Pour surmonter l'obstacle d'observation, l'équipe s'est tournée vers une méthode développée il y a plusieurs années et appelée le métabarcodage de l'ADN, essentiellement une méthode de haute technologie pour l'analyse d'échantillons de fumier. Le métabarcodage de l'ADN identifie les gènes de la nourriture digérée trouvée dans les matières fécales, puis associe ces séquences à une base de données de plantes, identifiant les dernières traces de l'animal au petit-déjeuner. «Nous avons passé beaucoup de temps au Kenya à regarder les animaux par la fenêtre de leur voiture, en attendant qu'ils défèquent», explique Kartzinel. "Quand ils l'ont fait, nous nous sommes précipités dehors, avons pris un échantillon et l'avons rapporté au laboratoire."
Sur la base d’une analyse de près de 300 échantillons de selles, l’équipe a constaté que les régimes alimentaires des sept espèces étaient tous très différents. Même les deux espèces de zèbres - les animaux les plus proches et ceux dont les plages se chevauchent - avaient des favoris très différents. Au total, les deux espèces de zèbres regroupent environ 45 espèces de plantes, mais 15 espèces diffèrent de manière significative entre leurs régimes: 10 sur la liste des favoris du zèbre de Grevy et cinq sur celle des zèbres des plaines. «Cela ne semble peut-être pas beaucoup au début, mais c'est un tiers de tous les types d'aliments que nous avons détectés dans le régime alimentaire de l'une ou l'autre espèce», déclare Kartzinel.

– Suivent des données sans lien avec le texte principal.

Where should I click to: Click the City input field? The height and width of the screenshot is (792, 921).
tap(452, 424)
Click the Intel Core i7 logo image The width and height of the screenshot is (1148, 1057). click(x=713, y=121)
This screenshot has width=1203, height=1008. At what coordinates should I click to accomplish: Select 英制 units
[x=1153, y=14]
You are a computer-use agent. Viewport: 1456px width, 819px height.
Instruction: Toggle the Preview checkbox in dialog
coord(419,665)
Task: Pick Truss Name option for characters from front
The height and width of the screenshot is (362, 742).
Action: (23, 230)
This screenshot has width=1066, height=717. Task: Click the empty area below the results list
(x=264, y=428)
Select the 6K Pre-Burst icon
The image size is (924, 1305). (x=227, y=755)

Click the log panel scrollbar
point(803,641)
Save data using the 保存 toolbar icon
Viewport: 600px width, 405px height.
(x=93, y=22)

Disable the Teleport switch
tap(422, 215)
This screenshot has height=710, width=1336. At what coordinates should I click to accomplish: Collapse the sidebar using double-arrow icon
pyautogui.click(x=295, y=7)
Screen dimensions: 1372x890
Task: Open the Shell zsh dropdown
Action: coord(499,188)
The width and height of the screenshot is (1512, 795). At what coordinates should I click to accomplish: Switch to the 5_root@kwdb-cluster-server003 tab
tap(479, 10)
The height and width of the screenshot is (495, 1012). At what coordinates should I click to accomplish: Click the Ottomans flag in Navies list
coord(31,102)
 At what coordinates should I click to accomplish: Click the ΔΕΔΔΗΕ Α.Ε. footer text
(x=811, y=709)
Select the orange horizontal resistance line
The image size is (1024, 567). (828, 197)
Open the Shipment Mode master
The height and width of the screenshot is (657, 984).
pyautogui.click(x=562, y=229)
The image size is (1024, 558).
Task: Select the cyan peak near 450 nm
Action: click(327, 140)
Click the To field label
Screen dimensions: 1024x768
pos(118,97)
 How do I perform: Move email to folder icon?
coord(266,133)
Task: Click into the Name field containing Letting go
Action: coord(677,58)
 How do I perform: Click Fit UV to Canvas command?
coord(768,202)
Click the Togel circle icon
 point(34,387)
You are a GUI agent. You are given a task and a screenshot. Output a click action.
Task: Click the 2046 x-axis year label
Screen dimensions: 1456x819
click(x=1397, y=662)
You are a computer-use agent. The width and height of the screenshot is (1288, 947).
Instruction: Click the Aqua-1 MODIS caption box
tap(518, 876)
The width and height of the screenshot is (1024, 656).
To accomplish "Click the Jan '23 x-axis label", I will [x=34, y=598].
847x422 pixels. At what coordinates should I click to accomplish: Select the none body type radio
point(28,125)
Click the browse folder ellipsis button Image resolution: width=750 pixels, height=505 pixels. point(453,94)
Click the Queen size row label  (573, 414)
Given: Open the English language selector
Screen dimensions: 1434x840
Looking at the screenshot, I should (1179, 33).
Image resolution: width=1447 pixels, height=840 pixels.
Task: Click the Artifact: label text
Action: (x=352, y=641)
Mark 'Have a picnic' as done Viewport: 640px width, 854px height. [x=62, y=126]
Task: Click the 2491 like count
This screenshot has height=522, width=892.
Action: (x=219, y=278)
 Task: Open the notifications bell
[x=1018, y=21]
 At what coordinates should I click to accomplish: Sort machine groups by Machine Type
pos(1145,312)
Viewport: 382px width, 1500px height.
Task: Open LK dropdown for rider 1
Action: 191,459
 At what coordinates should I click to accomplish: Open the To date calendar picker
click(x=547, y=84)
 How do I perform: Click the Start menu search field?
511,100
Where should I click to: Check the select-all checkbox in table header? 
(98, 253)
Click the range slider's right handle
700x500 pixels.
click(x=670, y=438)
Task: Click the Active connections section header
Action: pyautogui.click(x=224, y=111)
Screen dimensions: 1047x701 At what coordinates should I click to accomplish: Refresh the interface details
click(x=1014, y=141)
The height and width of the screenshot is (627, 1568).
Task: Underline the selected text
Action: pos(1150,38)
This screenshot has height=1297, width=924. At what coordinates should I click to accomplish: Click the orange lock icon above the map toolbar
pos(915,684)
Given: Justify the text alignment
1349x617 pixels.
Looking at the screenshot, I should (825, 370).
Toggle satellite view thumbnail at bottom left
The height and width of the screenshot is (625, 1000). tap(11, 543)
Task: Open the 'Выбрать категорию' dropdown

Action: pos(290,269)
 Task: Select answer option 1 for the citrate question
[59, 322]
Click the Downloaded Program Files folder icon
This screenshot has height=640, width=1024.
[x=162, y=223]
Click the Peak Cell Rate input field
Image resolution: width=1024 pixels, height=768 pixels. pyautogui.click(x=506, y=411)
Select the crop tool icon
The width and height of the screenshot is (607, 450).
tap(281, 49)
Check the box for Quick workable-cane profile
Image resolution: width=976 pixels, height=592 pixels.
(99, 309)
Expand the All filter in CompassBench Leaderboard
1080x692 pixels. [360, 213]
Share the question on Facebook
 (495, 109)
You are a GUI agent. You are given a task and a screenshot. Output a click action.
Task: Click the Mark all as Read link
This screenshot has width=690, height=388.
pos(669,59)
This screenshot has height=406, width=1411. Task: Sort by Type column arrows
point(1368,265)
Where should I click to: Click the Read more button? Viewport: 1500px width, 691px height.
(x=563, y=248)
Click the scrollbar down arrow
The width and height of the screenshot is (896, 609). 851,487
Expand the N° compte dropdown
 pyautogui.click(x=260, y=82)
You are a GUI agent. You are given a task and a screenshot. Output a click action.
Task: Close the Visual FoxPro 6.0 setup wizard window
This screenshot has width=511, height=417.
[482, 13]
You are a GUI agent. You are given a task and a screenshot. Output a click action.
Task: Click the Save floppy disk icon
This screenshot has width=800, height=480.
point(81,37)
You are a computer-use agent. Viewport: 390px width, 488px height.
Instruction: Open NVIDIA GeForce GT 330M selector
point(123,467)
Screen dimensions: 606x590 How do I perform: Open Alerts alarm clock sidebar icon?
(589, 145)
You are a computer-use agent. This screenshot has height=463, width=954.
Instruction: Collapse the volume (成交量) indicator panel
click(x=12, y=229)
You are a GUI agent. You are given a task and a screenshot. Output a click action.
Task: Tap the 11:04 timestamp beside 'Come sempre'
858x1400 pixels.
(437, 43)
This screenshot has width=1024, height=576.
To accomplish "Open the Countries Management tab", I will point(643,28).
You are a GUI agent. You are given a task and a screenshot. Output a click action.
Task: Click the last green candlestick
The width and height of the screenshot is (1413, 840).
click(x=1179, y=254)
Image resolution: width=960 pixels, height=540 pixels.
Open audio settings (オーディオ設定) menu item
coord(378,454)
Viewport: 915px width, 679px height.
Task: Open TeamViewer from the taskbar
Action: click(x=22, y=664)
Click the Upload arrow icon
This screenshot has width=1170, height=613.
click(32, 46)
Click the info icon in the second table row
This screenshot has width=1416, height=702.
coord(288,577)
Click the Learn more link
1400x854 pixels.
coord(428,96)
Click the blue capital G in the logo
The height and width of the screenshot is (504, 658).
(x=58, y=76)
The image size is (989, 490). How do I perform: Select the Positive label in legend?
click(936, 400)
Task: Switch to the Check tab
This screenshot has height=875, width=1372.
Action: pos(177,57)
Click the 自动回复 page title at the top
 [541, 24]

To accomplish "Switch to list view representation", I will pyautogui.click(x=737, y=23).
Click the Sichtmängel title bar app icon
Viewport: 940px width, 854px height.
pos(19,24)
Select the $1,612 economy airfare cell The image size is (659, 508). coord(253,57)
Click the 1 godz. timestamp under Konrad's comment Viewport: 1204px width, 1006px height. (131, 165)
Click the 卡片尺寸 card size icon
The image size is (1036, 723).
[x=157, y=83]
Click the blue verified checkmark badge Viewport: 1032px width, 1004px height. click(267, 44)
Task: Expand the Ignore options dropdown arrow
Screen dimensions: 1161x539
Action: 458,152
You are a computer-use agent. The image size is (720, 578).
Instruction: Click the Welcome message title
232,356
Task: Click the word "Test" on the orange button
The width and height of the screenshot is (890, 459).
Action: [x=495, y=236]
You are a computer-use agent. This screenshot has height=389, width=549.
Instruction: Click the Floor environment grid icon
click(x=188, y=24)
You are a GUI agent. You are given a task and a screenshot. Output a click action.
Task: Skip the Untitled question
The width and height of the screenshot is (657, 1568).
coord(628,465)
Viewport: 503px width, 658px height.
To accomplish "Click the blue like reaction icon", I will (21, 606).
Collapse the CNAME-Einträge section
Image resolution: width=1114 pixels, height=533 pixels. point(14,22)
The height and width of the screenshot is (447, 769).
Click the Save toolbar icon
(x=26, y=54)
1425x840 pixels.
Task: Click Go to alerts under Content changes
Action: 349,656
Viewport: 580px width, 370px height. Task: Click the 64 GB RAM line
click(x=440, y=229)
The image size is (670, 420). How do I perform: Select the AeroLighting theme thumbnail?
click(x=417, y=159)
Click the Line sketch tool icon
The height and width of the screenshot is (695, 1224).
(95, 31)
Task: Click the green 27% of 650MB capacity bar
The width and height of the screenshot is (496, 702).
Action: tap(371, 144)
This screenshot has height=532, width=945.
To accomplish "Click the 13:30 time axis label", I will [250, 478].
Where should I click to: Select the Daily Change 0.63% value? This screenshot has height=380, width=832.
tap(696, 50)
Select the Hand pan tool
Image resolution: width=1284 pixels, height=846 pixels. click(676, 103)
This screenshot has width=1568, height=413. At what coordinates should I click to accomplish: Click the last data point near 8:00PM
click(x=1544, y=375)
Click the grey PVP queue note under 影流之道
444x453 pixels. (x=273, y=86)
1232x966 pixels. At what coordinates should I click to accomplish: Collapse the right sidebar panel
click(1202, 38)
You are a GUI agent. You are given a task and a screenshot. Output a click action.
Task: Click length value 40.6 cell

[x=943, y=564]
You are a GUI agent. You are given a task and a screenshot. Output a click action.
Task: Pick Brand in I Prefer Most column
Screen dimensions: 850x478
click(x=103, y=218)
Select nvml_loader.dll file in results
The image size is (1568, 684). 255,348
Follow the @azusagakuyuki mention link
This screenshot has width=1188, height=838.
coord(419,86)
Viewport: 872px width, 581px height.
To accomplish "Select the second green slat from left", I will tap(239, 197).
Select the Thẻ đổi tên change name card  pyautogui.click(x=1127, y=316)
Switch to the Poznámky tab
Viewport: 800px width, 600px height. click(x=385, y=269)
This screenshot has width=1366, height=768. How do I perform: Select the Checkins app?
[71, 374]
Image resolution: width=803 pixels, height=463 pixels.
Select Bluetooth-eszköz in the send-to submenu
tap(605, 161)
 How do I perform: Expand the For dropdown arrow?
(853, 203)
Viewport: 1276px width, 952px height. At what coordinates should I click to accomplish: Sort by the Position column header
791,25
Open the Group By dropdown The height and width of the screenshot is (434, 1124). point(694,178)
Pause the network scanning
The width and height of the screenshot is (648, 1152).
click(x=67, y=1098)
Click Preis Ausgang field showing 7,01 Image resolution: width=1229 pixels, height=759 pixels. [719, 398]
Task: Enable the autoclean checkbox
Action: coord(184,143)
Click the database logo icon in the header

Les résultats aident à expliquer comment il est possible que tant de grands animaux phytophages puissent coexister dans la savane africaine. Les résultats ont également des implications importantes en matière de conservation, montrant que la diversité animale dépend probablement de la diversité des plantes - une pièce du puzzle de la gestion de la faune sauvage qui était jusqu'à présent mal comprise. «L'écologie a suscité beaucoup d'angoisse face au fait que nos modèles échouent souvent et que les résultats expérimentaux ont tendance à ne pas être identiques de temps en temps et d'un endroit à l'autre», déclare le co-auteur de l'étude, Robert Pringle, également à Princeton. "Nous finissons par faire des approximations simplificatrices, et celles-ci peuvent parfois être très trompeuses."
Comme le montre cette étude, la nouvelle méthode de métabarcodage de l’ADN «nous permet d’être précis là où nous étions auparavant flous», poursuit Pringle, en racontant une histoire plus détaillée de qui mange quoi dans la savane.